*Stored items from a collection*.
Segment Open

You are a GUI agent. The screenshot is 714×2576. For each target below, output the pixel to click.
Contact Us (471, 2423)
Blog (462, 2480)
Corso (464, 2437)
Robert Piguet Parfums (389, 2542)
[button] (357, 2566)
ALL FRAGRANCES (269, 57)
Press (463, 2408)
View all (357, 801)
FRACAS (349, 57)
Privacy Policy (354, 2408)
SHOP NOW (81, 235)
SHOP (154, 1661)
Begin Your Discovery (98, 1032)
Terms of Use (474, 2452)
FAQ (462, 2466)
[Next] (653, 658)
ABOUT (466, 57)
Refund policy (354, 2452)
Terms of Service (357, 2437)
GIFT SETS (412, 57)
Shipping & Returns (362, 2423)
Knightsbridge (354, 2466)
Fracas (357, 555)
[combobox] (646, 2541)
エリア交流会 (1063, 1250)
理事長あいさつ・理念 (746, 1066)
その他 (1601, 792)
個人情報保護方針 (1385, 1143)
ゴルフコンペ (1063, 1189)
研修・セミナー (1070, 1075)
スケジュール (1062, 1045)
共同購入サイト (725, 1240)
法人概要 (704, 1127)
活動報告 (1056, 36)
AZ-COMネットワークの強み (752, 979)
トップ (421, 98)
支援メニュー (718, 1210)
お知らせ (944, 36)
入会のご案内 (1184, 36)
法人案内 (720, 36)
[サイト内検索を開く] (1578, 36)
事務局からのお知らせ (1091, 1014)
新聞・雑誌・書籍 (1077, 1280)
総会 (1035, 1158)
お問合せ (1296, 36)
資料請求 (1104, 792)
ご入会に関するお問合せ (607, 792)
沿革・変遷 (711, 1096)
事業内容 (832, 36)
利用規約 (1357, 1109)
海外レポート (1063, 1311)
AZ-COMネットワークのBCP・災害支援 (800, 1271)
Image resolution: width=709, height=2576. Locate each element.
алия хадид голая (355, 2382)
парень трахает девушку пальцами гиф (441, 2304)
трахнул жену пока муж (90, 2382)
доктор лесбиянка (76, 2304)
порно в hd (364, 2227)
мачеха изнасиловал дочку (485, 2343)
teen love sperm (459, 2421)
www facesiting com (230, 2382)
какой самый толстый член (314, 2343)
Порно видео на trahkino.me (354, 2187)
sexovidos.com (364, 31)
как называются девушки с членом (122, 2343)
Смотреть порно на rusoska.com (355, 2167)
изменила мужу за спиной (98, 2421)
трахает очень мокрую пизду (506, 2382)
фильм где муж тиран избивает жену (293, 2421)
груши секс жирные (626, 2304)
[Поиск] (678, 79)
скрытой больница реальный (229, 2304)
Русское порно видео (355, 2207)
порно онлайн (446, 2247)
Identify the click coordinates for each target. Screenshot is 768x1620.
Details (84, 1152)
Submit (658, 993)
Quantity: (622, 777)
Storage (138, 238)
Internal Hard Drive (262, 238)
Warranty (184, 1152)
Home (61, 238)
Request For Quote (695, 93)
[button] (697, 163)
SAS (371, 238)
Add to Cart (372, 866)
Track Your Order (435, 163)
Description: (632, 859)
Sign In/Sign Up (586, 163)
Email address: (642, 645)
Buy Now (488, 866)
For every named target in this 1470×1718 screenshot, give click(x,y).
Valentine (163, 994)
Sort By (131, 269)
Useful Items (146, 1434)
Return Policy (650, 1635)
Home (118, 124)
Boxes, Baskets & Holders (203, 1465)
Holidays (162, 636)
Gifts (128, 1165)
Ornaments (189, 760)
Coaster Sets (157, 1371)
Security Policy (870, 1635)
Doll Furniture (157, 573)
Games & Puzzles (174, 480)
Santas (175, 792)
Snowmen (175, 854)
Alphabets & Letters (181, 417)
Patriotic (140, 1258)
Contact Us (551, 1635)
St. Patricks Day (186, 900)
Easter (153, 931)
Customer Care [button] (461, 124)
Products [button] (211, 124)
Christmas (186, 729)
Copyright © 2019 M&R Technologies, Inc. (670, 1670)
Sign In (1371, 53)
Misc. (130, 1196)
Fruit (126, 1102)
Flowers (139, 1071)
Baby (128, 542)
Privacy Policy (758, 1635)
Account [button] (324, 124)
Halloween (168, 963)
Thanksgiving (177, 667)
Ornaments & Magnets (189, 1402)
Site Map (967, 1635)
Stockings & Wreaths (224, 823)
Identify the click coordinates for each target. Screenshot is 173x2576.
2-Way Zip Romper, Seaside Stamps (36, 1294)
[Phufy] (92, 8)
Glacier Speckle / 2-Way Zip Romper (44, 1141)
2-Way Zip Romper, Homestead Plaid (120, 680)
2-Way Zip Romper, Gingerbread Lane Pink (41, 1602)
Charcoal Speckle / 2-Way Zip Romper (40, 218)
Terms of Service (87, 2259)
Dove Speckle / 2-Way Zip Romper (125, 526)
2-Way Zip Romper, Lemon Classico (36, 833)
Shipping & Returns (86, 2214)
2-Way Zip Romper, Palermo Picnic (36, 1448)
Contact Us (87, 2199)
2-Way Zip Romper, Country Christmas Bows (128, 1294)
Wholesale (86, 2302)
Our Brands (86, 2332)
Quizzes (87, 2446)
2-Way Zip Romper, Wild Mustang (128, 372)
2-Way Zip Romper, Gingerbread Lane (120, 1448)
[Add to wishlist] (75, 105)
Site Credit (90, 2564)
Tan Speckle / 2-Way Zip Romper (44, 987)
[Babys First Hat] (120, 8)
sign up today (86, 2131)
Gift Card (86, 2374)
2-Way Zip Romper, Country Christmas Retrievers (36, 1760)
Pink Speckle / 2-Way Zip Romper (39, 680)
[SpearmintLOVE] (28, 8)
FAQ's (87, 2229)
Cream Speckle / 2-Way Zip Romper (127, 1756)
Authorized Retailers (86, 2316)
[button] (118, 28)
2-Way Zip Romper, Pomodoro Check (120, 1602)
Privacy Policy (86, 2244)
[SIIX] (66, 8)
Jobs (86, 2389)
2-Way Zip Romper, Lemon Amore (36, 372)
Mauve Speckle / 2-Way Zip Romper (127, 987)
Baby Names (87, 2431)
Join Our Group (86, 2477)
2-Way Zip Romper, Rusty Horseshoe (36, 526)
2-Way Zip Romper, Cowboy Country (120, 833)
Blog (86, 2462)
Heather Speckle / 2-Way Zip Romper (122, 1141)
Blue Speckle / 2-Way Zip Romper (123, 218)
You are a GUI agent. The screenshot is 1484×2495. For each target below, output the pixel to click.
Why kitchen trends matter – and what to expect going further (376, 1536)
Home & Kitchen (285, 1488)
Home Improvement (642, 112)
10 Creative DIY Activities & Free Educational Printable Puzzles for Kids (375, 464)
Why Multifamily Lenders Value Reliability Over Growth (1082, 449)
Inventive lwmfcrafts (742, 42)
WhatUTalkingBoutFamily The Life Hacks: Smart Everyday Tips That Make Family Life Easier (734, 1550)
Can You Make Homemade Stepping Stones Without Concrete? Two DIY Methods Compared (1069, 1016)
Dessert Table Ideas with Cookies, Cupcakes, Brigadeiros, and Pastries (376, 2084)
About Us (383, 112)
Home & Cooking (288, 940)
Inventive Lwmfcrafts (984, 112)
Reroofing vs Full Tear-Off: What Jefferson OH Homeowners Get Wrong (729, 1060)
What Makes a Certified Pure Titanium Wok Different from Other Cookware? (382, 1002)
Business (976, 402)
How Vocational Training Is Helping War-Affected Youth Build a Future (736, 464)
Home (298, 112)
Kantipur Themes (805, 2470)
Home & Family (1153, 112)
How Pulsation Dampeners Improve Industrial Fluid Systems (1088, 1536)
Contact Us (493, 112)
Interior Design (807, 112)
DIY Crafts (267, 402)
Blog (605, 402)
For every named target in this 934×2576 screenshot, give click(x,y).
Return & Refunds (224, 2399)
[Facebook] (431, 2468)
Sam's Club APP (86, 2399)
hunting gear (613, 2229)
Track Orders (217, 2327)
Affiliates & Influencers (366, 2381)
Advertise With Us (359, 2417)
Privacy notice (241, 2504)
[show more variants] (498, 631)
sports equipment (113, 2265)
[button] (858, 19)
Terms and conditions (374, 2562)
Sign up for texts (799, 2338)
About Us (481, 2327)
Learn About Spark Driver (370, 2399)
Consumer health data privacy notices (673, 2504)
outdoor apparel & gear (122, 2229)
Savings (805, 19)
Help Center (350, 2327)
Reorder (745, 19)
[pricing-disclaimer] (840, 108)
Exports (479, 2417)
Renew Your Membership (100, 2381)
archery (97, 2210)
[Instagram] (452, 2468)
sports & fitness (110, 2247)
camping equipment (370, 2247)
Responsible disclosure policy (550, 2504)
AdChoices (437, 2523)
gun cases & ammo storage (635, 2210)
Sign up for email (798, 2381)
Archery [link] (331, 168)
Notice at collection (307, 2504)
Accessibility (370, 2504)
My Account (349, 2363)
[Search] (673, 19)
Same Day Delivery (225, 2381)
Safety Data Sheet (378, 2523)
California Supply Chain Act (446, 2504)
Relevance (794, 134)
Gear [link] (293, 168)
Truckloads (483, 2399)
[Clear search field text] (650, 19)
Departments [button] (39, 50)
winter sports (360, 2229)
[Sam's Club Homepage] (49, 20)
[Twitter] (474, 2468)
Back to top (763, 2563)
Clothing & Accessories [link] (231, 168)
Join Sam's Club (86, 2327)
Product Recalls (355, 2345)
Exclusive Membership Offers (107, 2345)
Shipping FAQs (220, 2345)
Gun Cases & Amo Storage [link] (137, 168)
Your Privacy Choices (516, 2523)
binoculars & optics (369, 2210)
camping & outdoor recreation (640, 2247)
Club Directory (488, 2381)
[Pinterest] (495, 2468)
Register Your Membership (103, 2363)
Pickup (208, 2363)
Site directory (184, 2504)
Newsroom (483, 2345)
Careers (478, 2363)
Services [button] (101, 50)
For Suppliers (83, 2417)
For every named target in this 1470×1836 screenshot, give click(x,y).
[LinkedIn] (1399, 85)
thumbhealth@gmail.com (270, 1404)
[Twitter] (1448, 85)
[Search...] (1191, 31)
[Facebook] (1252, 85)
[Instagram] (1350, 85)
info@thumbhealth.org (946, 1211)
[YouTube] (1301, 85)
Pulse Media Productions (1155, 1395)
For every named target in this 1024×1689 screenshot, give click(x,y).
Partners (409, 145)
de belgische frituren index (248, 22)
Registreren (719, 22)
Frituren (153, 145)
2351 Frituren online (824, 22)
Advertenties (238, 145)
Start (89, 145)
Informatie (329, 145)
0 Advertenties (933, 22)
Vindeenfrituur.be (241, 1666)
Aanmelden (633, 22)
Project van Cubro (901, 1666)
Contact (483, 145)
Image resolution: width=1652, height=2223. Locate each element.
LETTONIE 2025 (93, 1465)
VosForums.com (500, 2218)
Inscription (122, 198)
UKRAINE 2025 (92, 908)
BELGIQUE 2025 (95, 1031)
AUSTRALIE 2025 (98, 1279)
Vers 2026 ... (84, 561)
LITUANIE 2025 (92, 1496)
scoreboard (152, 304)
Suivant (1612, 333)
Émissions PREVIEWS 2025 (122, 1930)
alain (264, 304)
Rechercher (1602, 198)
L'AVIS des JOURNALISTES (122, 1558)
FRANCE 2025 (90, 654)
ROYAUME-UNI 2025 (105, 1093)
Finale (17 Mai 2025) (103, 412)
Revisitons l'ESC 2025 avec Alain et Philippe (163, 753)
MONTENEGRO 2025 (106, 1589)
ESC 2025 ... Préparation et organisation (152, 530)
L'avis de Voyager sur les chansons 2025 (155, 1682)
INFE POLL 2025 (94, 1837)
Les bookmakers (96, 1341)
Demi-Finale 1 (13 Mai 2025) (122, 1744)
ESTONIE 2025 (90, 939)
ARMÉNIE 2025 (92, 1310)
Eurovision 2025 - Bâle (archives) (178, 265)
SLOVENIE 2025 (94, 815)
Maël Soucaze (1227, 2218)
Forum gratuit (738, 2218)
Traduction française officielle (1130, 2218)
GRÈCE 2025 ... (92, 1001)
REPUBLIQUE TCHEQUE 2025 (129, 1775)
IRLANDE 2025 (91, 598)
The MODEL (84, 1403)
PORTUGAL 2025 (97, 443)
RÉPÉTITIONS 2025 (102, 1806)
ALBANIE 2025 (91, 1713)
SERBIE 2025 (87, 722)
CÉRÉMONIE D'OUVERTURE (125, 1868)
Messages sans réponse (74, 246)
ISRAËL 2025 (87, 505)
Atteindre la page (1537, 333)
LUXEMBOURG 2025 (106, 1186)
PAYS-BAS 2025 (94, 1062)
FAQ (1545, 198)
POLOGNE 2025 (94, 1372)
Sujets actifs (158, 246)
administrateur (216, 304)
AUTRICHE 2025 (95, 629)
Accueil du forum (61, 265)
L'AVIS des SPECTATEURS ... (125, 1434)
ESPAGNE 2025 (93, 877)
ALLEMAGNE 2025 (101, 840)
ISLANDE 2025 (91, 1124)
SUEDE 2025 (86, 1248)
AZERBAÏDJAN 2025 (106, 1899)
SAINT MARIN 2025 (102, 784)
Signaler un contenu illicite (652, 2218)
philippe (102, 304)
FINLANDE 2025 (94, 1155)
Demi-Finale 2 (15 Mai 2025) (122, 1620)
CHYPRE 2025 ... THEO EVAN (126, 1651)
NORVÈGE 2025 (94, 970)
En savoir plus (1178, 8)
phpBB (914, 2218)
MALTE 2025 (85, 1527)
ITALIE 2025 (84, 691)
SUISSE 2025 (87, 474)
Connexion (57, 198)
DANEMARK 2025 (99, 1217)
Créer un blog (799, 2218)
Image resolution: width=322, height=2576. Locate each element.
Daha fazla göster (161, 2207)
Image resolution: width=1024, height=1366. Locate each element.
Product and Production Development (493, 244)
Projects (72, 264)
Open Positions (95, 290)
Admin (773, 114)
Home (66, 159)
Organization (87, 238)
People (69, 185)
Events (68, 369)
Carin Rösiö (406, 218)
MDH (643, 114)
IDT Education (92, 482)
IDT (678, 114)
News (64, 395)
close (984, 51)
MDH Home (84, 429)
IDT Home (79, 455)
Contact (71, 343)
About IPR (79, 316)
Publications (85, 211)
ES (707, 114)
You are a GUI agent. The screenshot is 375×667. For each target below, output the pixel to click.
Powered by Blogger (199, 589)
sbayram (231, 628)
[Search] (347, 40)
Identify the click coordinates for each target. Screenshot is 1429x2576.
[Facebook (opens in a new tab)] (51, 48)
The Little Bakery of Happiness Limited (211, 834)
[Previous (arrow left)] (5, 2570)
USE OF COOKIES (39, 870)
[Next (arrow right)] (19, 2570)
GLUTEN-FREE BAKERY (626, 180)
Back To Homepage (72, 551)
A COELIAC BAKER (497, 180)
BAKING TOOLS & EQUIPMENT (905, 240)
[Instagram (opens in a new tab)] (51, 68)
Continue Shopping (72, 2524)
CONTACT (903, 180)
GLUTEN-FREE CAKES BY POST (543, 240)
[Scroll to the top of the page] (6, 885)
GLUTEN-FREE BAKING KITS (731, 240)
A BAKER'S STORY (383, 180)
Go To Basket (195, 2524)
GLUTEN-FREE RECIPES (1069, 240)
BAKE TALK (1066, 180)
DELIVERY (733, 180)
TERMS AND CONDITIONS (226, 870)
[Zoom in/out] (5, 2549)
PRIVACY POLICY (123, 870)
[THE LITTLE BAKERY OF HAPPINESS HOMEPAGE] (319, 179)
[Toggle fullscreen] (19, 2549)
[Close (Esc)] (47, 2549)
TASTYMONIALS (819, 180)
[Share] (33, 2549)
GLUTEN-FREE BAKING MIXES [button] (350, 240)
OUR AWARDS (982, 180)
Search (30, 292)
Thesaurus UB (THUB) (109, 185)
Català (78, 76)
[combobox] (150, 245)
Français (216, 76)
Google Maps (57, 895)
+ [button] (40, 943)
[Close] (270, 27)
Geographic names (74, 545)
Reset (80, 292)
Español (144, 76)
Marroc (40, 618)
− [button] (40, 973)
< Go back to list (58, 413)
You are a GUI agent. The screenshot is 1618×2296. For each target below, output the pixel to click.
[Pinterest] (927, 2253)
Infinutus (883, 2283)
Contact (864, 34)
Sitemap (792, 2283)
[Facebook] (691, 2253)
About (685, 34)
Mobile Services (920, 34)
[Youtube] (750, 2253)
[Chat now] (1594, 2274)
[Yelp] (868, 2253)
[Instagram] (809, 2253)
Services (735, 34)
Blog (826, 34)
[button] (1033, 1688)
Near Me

Segment Closed

*WHAT YOU ARE ASKED TO DO*. Starting at the line that has "Contact Us (551, 1635)" in the records above, restate word for word every line until the one that has "Screenshot is 173x2576.", and include that one as well.

*REPLY TO THE TASK*.
Contact Us (551, 1635)
St. Patricks Day (186, 900)
Easter (153, 931)
Customer Care [button] (461, 124)
Products [button] (211, 124)
Christmas (186, 729)
Copyright © 2019 M&R Technologies, Inc. (670, 1670)
Sign In (1371, 53)
Misc. (130, 1196)
Fruit (126, 1102)
Flowers (139, 1071)
Baby (128, 542)
Privacy Policy (758, 1635)
Account [button] (324, 124)
Halloween (168, 963)
Thanksgiving (177, 667)
Ornaments & Magnets (189, 1402)
Site Map (967, 1635)
Stockings & Wreaths (224, 823)
Identify the click coordinates for each target. Screenshot is 173x2576.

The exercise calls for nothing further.